Während der Besatzungszeit operierte hier die Geheime Staatspolizei (Gestapo). Diese gefürchtete Organisation versuchte, ihre Autorität über die Bevölkerung durchzusetzen, insbesondere durch Operationen zur Aufspürung von Mitgliedern der Widerstandsbewegung. Verdächtige Personen wurden festgenommen und zur Vernehmung in dieses Gebäude gebracht. Zivilistinnen und Zivilisten berichteten, dass aus den Zellen und Verhörzimmern Schreie und Weinen der Gefolterten zu hören waren.

Widerstand gab es bereits früh: Am 9. Juni 1940 wurde das Hafengebiet am Flussufer beschädigt, um es für die Besatzer unbrauchbar zu machen.

Die Gestapo baute ein Netz ziviler Kollaborateure auf – Männer und Frauen aus verschiedenen sozialen Schichten. Diese informierten über zivile Angelegenheiten ebenso wie über Aktivitäten von Widerstandsnetzwerken. Für die von der Gestapo verfolgten Personen bedeutete das in vielen Fällen den Tod – sei es durch Hinrichtung oder durch Deportation in Internierungslager, wo viele durch Zwangsarbeit oder Krankheit starben.
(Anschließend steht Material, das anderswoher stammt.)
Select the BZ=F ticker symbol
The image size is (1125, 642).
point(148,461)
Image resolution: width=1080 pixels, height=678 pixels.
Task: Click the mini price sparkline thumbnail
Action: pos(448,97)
Jene, die der Gestapo halfen, wurden belohnt – vermutlich in der Hoffnung, ihr eigenes Leben dadurch zu erleichtern. In der Normandie litten die Menschen im Vergleich zu anderen Regionen Europas weniger unter Nahrungsmittelknappheit, da die Region landwirtschaftlich reich war. Dennoch galten auch hier Einschränkungen: nächtliche Ausgangssperren und Ausweiskontrollen gehörten zum Alltag. Die Menschen versuchten, ein normales Leben aufrechtzuerhalten.

Einer, den die Gestapo nie fassen konnte, war Philippe Liewer, der im April 1943 eine Widerstandsgruppe in Rouen aufbaute. Am 19. April 1944 wurde das Gestapo-Hauptquartier durch einen alliierten Bombenangriff zerstört – damit endete seine Nutzung durch die Besatzer. Ihre Zeit in der Stadt ging rasch dem Ende entgegen.

Im August 1944 marschierten kanadische Truppen in Rouen ein. Am 31. August 1944 um 07:25 Uhr rückte die 9. Kanadische Infanteriebrigade von Westen her durch die Stadt vor. Die Straßen waren gesäumt von jubelnden Zivilisten, die das Ende von vier Jahren Besatzung feierten.

Soldaten des Brigadestabs machten Halt an der Mairie de Bois-Guillaume, Place de la Libération, im Nordosten der Stadt. Für manche von ihnen war es das erste Mal, dass sie die Folgen für Kollaborateure erlebten: Eine mutmaßliche Kollaborateurin wurde vor der Menge vorgeführt, mit Spott und Buhrufen empfangen – dann schnitt man ihr öffentlich die Haare ab. Diese Handlung diente als Zeichen der Bestrafung für Zusammenarbeit mit dem Feind – eine Szene, die sich in vielen Städten Europas während der Befreiung wiederholte.

In den Jahren nach dem Krieg untersuchte die örtliche Polizei zahlreiche Kollaborationsfälle. Wer der Zusammenarbeit mit dem Feind überführt wurde, musste sich strafrechtlich verantworten.